■ **Provided text**
You could also compute this manually in R using:

SSM <- sum(10 * (by(online_store_promo$Sales, online_store_promo$Promotion, 
    mean) - mean(online_store_promo$Sales))^2)
SSM
## [1] 106.0667

In this case, we used the three group means to calculate the sum of squares, so the model degrees of freedom (dfM) are:

\[\begin{equation} \begin{split} df_M= c-1=3-1=2 \end{split} \tag{7.5} \end{equation}\]

7.2.3 Residual sum of squares

Lastly, we calculate the amount of variation that cannot be explained by our model. In ANOVA, this is the sum of squared distances between what the model predicts for each data point (i.e., the group means) and the observed values. In other words, this refers to the amount of variation that is caused by extraneous factors, such as differences between product characteristics of the products in the different experimental groups. The vertical lines in the following plot measure how far each observation is away from the group mean:

Residual Sum of Squares

Figure 7.6: Residual Sum of Squares

The formal representation of the residual sum of squares (SSR) is:

\[\begin{equation} \begin{split} SS_R= \sum_{j=1}^{c} \sum_{i=1}^{n} ({Y}_{ij}-\overline{Y}_{j})^2 \end{split} \tag{7.6} \end{equation}\]

This means that we need to subtract the group mean from each individual obseration, square the difference, and sum up over all the squared differences. Thus, in our example, the model sum of squares can be calculated as:

\[ \begin{align} SS_R =& (10−8.3)^2 + (9−8.3)^2 + … + (6−8.3)^2 \\ &+(8−6.2)^2 + (8−6.2)^2 + … + (4−6.2)^2 \\ &+ (5−3.7)^2 + (7−3.7)^2 + … + (2−3.7)^2 \\ =& 79.8 \end{align} \]

You could also compute this in R using:

SSR <- sum((online_store_promo$Sales - rep(by(online_store_promo$Sales, 
    online_store_promo$Promotion, mean), each = 10))^2)

■ **Records provided**
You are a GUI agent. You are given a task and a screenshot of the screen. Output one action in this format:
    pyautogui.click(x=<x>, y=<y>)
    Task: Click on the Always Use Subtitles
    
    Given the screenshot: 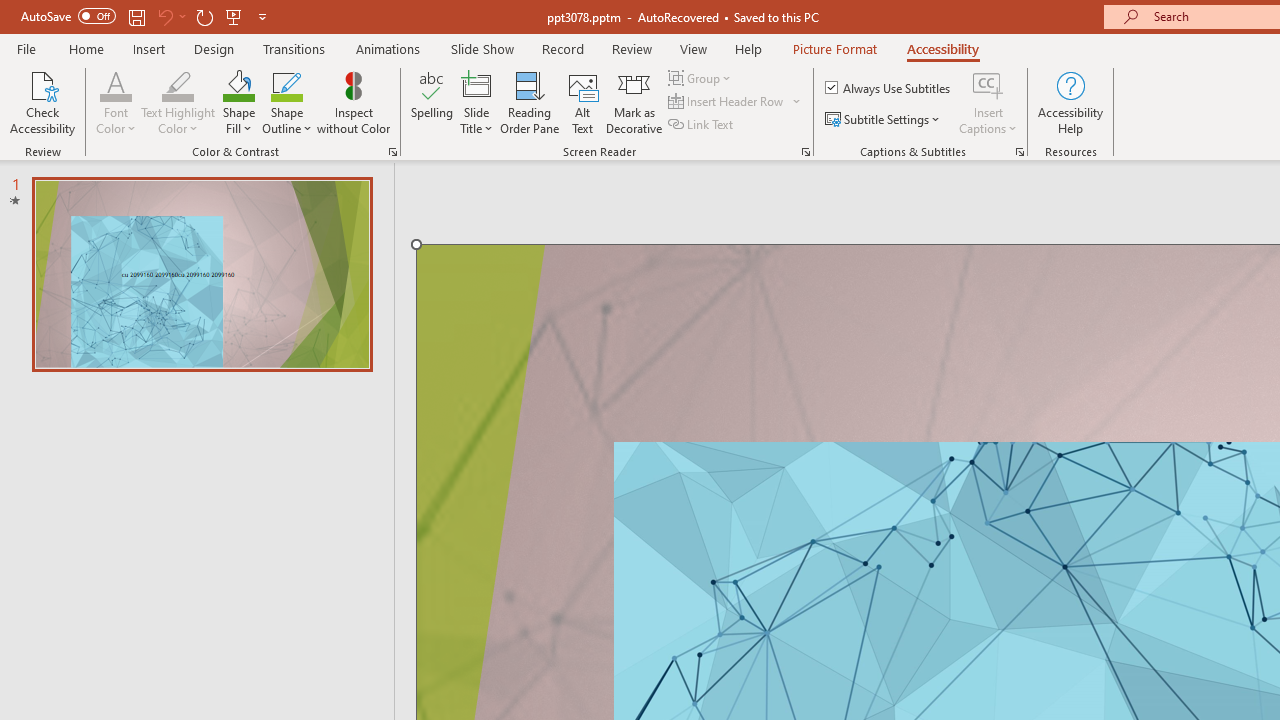 What is the action you would take?
    pyautogui.click(x=889, y=88)
    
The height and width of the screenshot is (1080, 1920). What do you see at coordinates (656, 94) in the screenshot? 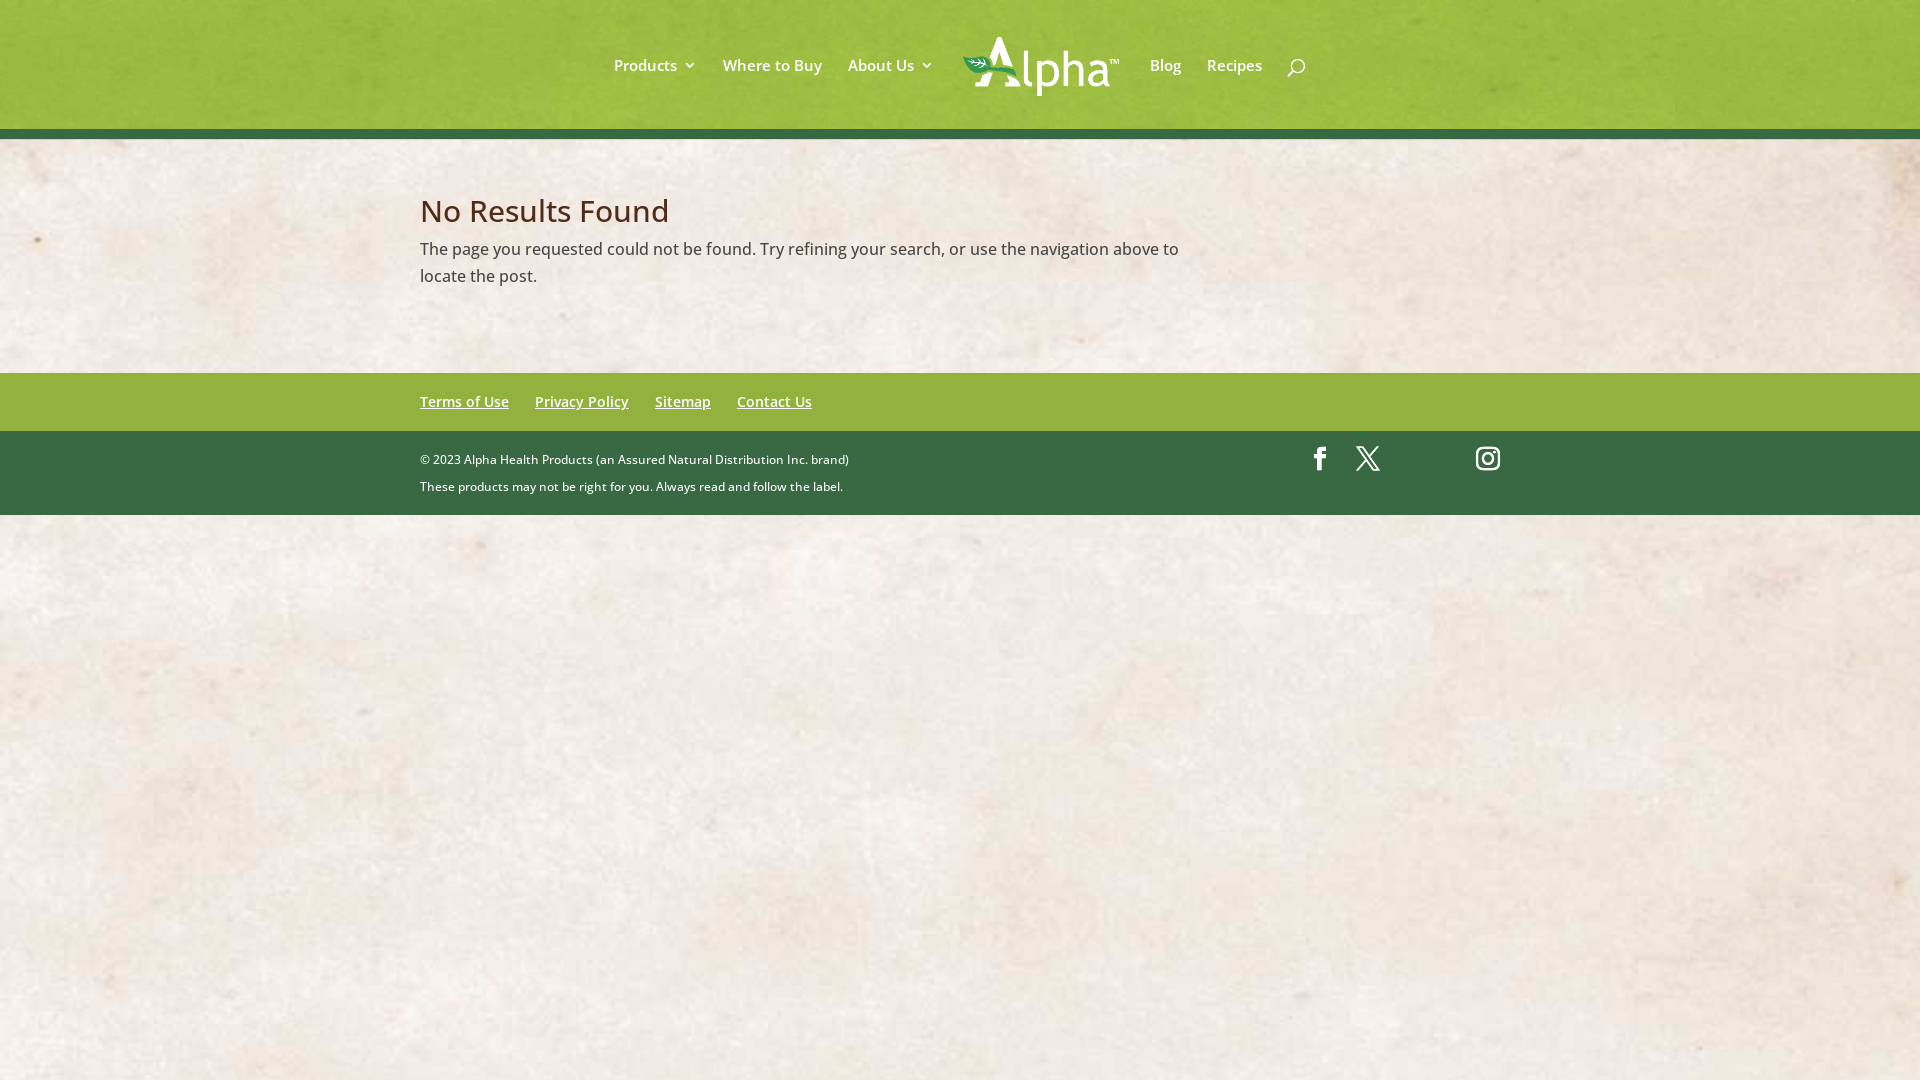
I see `Products` at bounding box center [656, 94].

■ **Exercises**
#1 In the text on ANOVA sums of squares, what do the vertical lines in the residual plot measure?
#2 Write the next part of the text on ANOVA sums of squares, starting after its last line.
The material has no role in this exercise.

■ **The results**
#1 They measure how far each observation is from its group mean.

#2
SSR
## [1] 79.8

In this case, we used the 10 values for each of the SS for each group, so the residual degrees of freedom (dfR) are:

\[\begin{equation} \begin{split} df_R= (n_1-1)+(n_2-1)+(n_3-1) \\ =(10-1)+(10-1)+(10-1)=27 \end{split} \tag{7.7} \end{equation}\]

7.2.4 Effect strength

Once you have computed the different sum of squares, you can investigate the effect strength. Eta2 is a measure of the variation in Y that is explained by X:

\[\begin{equation} \begin{split} \eta^2= \frac{SS_M}{SS_T}=\frac{106.067}{185.876}=0.571 \end{split} \tag{7.8} \end{equation}\]

To compute this in R:

eta <- SSM/SST
eta
## [1] 0.57066

The statistic can only take values between 0 and 1. It is equal to 0 when all the category means are equal, indicating that X has no effect on Y. In contrast, it has a value of 1 when there is no variability within each category of X but there is some variability between categories.

7.2.5 Test of significance

How can we determine whether the effect of X on Y is significant?

  • First, we calculate the fit of the most basic model (i.e., the grand mean)
  • Then, we calculate the fit of the “best” model (i.e., the group means)
  • A good model should fit the data significantly better than the basic model
  • The F-statistic or F-ratio compares the amount of systematic variance in the data to the amount of unsystematic variance

The F-statistic uses the ratio of mean square related to X (explained variation) and the mean square related to the error (unexplained variation):

\(\frac{SS_M}{SS_R}\)

However, since these are summed values, their magnitude is influenced by the number of scores that were summed. For example, to calculate SSM we only used the sum of 3 values (the group means), while we used 30 and 27 values to calculate SST and SSR, respectively. Thus, we calculate the average sum of squares (“mean square”) to compare the average amount of systematic vs. unsystematic variation by deviding the SS values by the degrees of freedom associated with the respective statistic.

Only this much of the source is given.